1.   For each device, manufacturers shall plan, establish, document, implement, maintain and update a post-market surveillance system in a manner that is proportionate to the risk class and appropriate for the type of device. That system shall be an integral part of the manufacturer's quality management system referred to in Article 10(9).

2.   The post-market surveillance system shall be suited to actively and systematically gathering, recording and analysing relevant data on the quality, performance and safety of a device throughout its entire lifetime, and to drawing the necessary conclusions and to determining, implementing and monitoring any preventive and corrective actions.

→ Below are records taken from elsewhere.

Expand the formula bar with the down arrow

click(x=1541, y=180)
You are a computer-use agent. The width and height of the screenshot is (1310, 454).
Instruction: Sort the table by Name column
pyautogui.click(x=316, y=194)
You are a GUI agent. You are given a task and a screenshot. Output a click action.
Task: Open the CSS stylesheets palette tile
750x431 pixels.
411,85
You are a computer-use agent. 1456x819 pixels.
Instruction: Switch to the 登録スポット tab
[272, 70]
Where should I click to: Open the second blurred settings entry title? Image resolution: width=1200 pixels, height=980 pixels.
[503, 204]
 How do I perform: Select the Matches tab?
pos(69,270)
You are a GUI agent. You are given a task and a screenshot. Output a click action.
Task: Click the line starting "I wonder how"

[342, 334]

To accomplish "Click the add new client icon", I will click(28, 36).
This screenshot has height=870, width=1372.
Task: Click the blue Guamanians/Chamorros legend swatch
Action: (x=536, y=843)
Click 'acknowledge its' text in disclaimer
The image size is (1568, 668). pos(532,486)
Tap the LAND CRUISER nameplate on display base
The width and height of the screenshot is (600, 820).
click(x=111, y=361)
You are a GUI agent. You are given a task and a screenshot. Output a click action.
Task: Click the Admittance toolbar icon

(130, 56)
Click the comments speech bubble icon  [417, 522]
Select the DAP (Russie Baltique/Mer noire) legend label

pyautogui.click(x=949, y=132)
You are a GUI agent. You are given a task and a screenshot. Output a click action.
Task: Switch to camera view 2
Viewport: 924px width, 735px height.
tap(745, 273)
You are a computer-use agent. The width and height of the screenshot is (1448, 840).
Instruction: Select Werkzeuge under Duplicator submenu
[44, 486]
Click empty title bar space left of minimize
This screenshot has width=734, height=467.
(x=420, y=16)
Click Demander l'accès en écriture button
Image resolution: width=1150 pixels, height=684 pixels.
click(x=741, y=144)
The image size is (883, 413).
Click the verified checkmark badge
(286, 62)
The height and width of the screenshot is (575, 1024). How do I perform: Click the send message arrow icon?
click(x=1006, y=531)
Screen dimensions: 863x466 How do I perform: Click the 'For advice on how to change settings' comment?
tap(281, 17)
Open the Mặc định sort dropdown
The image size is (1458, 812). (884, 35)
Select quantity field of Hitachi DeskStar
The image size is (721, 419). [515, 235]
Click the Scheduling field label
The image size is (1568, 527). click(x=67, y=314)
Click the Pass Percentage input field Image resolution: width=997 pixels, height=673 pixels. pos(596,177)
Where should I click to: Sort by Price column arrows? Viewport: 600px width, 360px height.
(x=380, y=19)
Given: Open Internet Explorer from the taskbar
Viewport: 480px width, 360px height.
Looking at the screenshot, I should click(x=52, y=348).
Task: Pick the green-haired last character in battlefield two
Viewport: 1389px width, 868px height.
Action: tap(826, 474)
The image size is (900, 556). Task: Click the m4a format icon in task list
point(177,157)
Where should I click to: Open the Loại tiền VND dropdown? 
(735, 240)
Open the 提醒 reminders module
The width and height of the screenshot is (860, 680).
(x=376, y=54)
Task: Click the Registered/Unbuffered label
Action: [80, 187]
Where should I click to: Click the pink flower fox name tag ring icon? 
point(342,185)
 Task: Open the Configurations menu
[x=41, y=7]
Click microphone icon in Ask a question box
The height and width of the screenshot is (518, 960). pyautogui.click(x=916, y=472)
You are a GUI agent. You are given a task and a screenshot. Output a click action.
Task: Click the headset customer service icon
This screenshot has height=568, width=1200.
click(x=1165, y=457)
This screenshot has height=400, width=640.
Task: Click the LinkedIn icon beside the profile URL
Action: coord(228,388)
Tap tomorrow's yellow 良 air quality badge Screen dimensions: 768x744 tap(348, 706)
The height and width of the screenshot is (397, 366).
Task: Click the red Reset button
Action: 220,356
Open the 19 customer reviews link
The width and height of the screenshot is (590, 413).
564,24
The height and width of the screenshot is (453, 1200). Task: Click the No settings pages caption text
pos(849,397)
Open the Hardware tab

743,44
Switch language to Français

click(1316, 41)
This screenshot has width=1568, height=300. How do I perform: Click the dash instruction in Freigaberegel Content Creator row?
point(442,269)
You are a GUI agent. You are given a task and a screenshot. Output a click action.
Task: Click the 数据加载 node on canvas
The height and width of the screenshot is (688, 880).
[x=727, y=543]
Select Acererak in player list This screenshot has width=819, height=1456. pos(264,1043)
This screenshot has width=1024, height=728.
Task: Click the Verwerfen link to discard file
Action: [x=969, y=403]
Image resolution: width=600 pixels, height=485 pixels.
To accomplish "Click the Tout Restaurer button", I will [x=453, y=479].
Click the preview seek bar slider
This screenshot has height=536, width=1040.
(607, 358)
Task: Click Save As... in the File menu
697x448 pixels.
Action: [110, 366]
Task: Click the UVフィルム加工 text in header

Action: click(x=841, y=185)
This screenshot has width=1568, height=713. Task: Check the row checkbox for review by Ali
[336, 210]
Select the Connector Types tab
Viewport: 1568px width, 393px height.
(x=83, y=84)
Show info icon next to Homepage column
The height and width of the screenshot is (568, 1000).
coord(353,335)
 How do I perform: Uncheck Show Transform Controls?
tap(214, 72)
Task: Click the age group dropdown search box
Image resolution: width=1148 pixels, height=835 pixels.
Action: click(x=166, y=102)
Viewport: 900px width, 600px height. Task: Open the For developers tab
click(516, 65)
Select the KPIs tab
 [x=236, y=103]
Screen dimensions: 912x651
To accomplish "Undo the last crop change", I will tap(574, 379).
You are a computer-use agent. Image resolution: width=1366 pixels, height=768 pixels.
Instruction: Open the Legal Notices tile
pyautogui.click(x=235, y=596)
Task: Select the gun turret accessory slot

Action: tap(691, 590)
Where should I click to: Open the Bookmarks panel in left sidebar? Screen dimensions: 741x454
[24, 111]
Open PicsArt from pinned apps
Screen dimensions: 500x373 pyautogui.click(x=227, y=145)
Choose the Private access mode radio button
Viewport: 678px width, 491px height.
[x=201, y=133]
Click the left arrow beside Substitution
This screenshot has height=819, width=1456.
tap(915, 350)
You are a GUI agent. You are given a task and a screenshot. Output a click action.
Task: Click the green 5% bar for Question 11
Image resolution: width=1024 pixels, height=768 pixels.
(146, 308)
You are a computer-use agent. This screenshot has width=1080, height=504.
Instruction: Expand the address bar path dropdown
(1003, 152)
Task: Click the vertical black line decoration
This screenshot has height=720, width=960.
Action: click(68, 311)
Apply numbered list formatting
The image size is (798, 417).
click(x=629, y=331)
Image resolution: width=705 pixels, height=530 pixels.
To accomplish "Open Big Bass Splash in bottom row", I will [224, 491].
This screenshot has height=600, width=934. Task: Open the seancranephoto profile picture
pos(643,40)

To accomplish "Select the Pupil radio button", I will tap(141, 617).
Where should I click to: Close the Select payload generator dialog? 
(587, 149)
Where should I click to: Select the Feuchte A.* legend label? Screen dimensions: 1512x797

3.   Data gathered by the manufacturer's post-market surveillance system shall in particular be used:

(a)

to update the benefit-risk determination and to improve the risk management as referred to in Chapter I of Annex I;

(b)

to update the design and manufacturing information, the instructions for use and the labelling;

(c)

to update the clinical evaluation;

(d)

to update the summary of safety and clinical performance referred to in Article 32;

(e)

for the identification of needs for preventive, corrective or field safety corrective action;

(f)

for the identification of options to improve the usability, performance and safety of the device;

(g)

when relevant, to contribute to the post-market surveillance of other devices; and

(h)

to detect and report trends in accordance with Article  88.

The technical documentation shall be updated accordingly.

4.   If, in the course of the post-market surveillance, a need for preventive or corrective action or both is identified, the manufacturer shall implement the appropriate measures and inform the competent authorities concerned and, where applicable, the notified body. Where a serious incident is identified or a field safety corrective action is implemented, it shall be reported in accordance with Article 87.

Article 84
Post-market surveillance plan

The post-market surveillance system referred to in Article  83 shall be based on a post-market surveillance plan, the requirements for which are set out in Section 1.1 of Annex III. For devices other than custom-made devices, the post-market surveillance plan shall be part of the technical documentation specified in Annex II.

 

Article 85
Post-market surveillance report

Manufacturers of class I devices shall prepare a post-market surveillance report summarising the results and conclusions of the analyses of the post-market surveillance data gathered as a result of the post-market surveillance plan referred to in Article 84 together with a rationale and description of any preventive and corrective actions taken. The report shall be updated when necessary and made available to the competent authority upon request.